Cuentos navideños de borrachos
¿Ha escuchado alguna vez cuentos navideños de borrachos? El alcohol es amigo de historias fantásticas. Vale la pena prestarles un rato la nariz y el oído. Olí y escuché a uno afirmar que sin lugar a dudas, la obsesión boricua por el lechón en la navidad era una mezcla del catolicismo español y la cultura taína.
Según este señor de cuyo nombre mejor no me acuerdo, cuando los españoles llegaron en 1493 a la isla de Boriquén, la Niña, la Pinta y la Santa María no solo llegaron repletas de convictos aventureros escapando del cepo, sino de un gran número de cerdos y bebidas alcohólicas nunca antes saboreadas por los taínos. Cuando Colón, uno de los pocos cerditos rechonchos y rosados con sombrero de una sola pluma, les canjeó el oro por cuentecitas de vidrio, preguntó a los taínos de fermosos cuerpos color de canarios dónde podría encontrar más de esos círculos dorados que andaban cargando sus jefes en los cuellos y que todo europeo civilizado sabía que eran dignos de coronar cabezas de reyes y pender de las orejas de reinas para que los escuchen embobadas.
Harto cansados de que los caribes raptaran a sus mujeres y se comieran a los bebés taíno-caribitos, los taínos, que no sabían de brújulas ni mapas, señalaron con el dedo: “por allá es camino”. La esperanza de que los españoles se largaran y acabaran con sus enemigos no resultó, pero los caribes comenzaron a preferir robar cerdos, abandonando la práctica de raptar hermosas taínas para engendrar platos caníbales de niños recién nacidos.

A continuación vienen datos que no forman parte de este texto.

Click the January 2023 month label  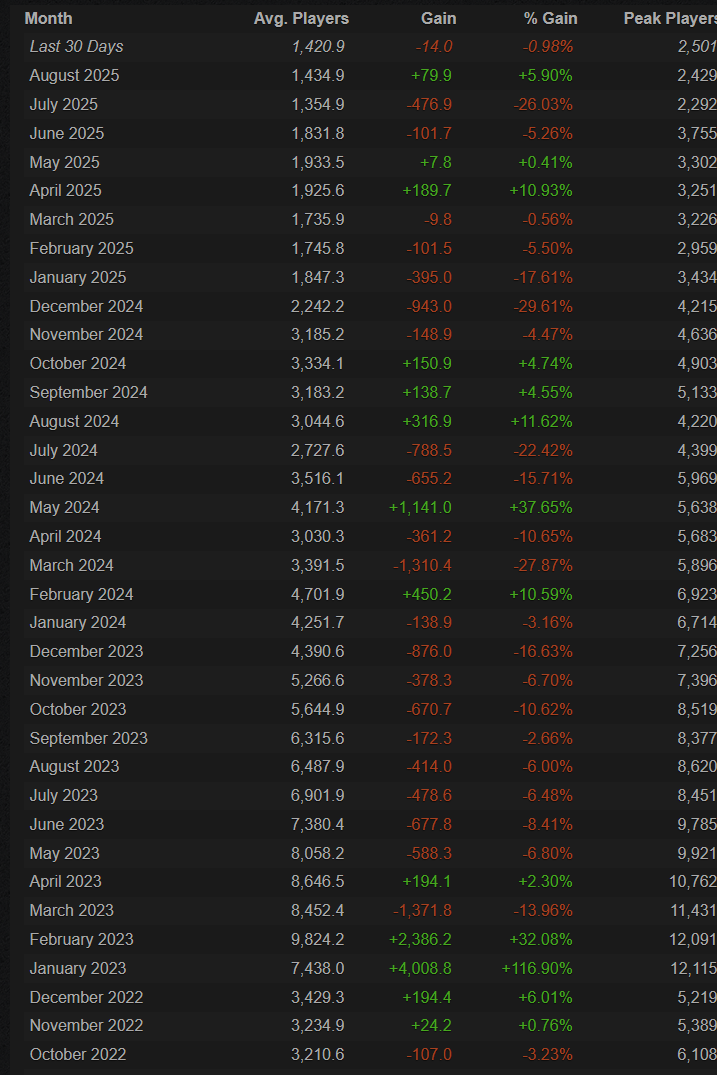(x=78, y=968)
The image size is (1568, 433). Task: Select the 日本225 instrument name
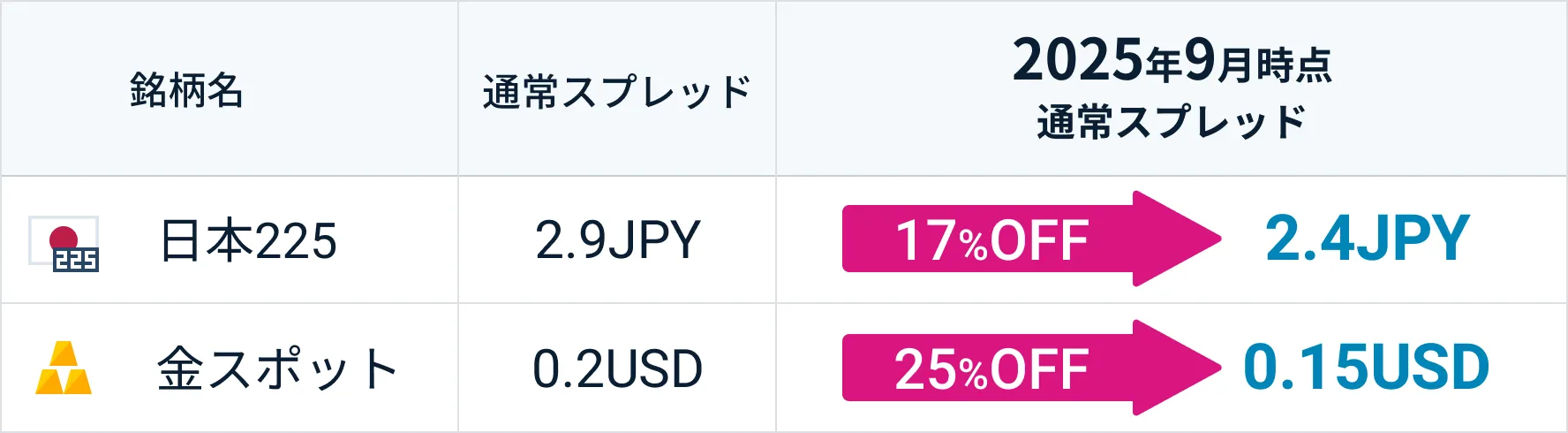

En la mitología del borracho, el lechón vino a Boriquén para salvar a los niños de la muerte y a las mujeres de la violación en manos de caníbales. Al evangelizar a los indígenas de Boriquén, Herodes pasó a sustituir a un feroz caribe y el lechón empezó a sacrificarse cada año en memoria del primero que murió de repente, con un palo en la frente y otro en el corazón.
El borracho no me pudo explicar si habrían sobrevivido bebés taíno-caribes que se ayuntaran con los cerditos rosados de sombreros de una sola pluma, ni tampoco si el rito del lechón les habría librado del intercambio imbécil de cuentecitas de vidrio por oro como única defensa de mujeres violadas, o de sustituir lechones por niños. Cuando el alcohol se les va a la cabeza, las brasas les vuelven los ojos hacia adentro y el palo que carga el cuero de lechón, hiende la cicatriz de la memoria.